— AIM OF THE TASK —
For each line in the data below that has the word "amount", copy that line.

— DATASET —

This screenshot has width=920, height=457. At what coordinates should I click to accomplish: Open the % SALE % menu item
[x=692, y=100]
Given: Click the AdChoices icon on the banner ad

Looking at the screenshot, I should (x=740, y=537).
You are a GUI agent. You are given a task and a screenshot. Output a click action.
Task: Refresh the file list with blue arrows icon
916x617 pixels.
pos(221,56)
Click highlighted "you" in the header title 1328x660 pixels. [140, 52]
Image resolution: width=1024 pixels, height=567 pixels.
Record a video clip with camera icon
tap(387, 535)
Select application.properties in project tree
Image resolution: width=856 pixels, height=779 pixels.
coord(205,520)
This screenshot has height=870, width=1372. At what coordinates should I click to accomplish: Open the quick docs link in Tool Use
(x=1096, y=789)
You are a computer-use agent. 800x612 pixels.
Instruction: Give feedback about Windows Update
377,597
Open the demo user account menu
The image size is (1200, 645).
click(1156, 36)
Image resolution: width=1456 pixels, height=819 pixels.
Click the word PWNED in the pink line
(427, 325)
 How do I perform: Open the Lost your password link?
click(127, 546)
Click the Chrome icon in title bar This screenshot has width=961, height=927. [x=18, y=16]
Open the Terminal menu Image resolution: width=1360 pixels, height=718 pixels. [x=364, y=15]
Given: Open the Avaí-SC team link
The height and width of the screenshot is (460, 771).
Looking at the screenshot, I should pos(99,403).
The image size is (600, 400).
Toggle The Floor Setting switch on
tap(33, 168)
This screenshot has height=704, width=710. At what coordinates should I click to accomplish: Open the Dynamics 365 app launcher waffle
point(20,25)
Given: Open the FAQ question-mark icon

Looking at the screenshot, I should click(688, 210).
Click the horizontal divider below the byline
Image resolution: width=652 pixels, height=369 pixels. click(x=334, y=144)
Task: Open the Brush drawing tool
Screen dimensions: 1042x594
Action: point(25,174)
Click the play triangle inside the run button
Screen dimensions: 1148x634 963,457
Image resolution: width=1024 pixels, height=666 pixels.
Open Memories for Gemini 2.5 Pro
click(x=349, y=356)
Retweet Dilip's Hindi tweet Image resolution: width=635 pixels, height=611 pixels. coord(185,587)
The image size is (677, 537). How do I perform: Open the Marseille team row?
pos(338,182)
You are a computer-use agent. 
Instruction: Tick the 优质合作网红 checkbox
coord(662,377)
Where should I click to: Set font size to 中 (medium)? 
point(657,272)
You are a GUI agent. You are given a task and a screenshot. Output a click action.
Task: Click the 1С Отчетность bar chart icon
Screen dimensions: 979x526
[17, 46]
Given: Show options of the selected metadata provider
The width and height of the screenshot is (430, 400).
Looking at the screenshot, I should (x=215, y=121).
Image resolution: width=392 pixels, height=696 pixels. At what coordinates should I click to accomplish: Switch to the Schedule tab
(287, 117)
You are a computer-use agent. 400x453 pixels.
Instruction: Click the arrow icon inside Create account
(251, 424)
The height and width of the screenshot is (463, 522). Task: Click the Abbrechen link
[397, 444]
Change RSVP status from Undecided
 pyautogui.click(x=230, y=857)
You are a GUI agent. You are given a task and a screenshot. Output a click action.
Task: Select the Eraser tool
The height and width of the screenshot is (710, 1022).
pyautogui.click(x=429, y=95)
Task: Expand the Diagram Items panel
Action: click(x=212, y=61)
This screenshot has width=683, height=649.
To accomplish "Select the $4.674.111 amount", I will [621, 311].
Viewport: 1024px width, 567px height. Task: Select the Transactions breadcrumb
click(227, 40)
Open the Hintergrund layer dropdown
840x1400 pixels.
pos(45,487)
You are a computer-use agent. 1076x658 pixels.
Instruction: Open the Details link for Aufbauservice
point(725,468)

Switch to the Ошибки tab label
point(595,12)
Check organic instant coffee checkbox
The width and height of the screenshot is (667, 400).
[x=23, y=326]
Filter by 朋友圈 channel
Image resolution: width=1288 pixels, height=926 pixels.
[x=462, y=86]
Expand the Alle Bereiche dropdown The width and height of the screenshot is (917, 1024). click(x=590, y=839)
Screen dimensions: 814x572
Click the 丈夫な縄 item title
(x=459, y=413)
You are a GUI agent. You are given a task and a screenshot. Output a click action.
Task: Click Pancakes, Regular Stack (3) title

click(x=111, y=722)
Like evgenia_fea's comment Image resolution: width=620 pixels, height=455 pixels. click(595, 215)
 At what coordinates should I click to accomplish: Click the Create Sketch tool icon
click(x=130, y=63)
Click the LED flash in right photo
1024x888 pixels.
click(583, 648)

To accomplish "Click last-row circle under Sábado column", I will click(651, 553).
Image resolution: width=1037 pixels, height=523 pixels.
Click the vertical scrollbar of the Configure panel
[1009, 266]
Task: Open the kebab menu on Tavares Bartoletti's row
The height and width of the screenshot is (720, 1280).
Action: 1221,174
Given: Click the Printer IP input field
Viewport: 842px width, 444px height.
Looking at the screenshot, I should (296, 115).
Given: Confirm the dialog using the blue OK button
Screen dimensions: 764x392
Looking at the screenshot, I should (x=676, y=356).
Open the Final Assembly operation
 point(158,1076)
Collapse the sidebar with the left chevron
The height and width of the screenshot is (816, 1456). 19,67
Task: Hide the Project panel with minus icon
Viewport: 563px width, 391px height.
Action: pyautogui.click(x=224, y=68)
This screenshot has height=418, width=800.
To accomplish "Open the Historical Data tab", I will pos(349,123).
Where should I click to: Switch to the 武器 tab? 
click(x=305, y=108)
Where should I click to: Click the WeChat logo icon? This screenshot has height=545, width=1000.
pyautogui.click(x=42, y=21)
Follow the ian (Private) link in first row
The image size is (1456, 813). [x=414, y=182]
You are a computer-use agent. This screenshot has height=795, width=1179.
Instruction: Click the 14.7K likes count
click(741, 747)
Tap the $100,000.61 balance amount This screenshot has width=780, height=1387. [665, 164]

— WRITTEN ANSWER —
To accomplish "Select the $4.674.111 amount", I will [621, 311].
Tap the $100,000.61 balance amount This screenshot has width=780, height=1387. [665, 164]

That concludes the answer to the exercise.